Profil


Sejarah Kelurahan Panjunan

Konon cerita pada zaman dahulu, sebagian besar mata pencaharian warga Desa Panjunan adalah membuat gerabah dari tanah liat (nganjun). Adapun proses pembuatan gerabah adalah tanah liat yang dicampur dengan air kemudian diuleni sampai kalis, dan dianjun menjadi berbagai macam gerabah seperi cobek, kuali, kendi/kendil, kekep, dan jun (tempat air). Setelah adonan tanah liat tercampur merata/kalis dan sudah dibentuk sesuai keinginan, maka langkah selanjutnya yaitu dijemur sampai kering. Setelah kering, baru dibakar dengan susunan meninggi seperti membakar batu bata. Sampai tahun 1970-an masih ada warga yang membuat/memproduksi gerabah tersebut dan dipasarkan sendiri ke pasar tradisional yang ada di Kabupaten Kudus yaitu Mbah Empek, Mbah Radiem, dan Mbah Daliyem. Pekerjaan itu dinamakan penganjun yang berasal dari kata nganjun (tanah liat) sehingga “penganjun” memilik arti “pembuat gerabah dari tanah liat”. Oleh karena banyaknya pengrajin/pembuat gerabah tanah liat di desa ini, maka daerah ini diberi nama Panjunan.
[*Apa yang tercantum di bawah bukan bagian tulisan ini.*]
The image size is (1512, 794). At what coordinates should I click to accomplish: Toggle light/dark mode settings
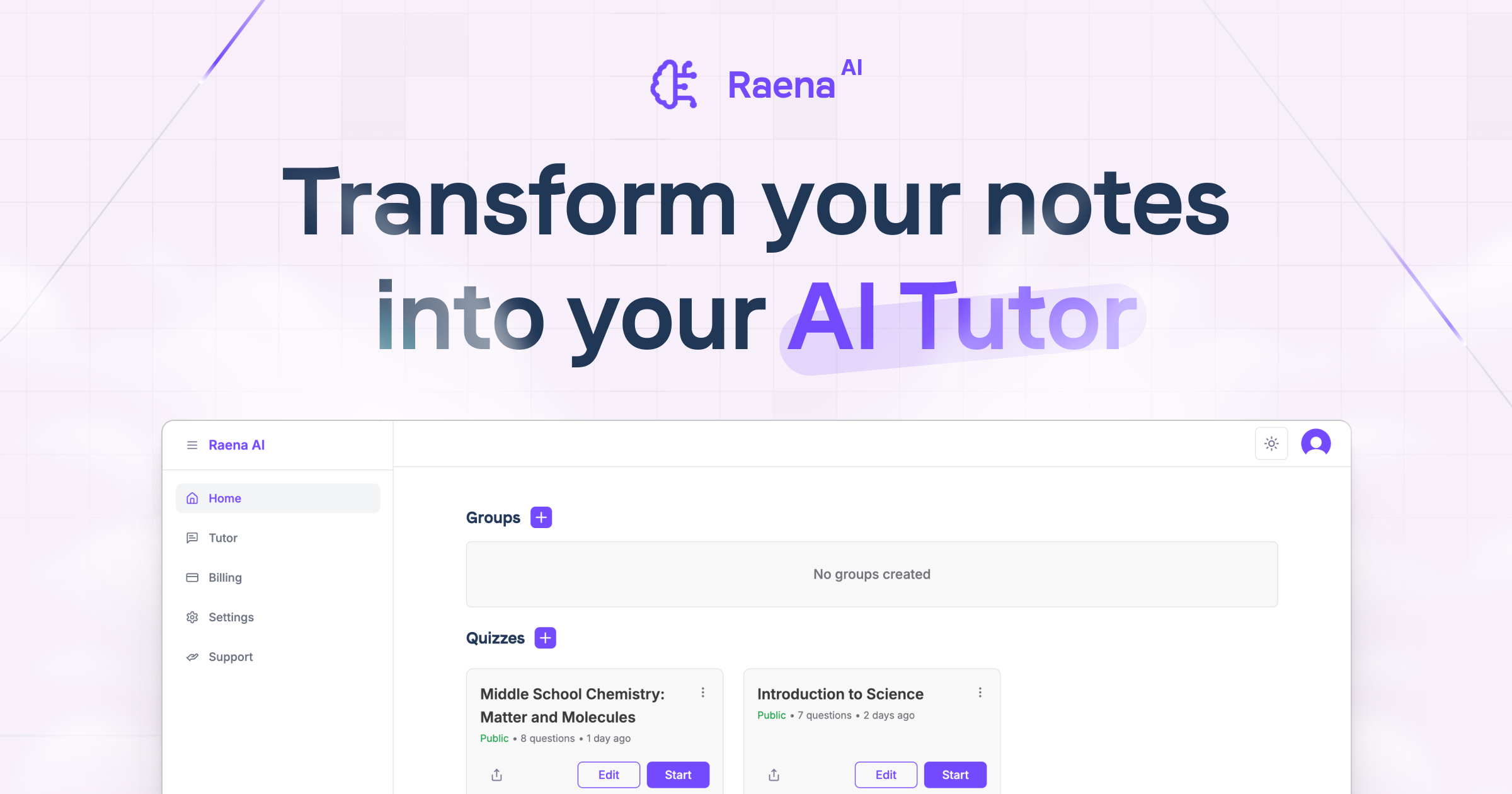(x=1270, y=445)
Sejak tahun 1981 nama Desa Panjunan diganti menjadi Kelurahan Panjunan yang terdiri dari Panjunan Kulon, Panjunan Wetan, dan Magersari, dengan luas wilayah 15,92 Ha dan dengan batas sebelah timur Kelurahan Wergu Kulon, sebelah utara Desa Demaan dan Desa Barongan, sebelah barat Kelurahan Sunggingan, sebelah selatan Desa Getas Pejaten dan Desa Ploso. Kelurahan Panjunan direkso (dilindungi) oleh punden Mbah Rogo Sejati, Mbah Pondok, Mbah Payung, Mbah Mangkuyudo, Mbah Mayung, Mbah Punjen, dan Mbah Pangen. Demikian sejarah singkat Kelurahan Panjunan, Kecamatan Kota, Kabupaten Kudus.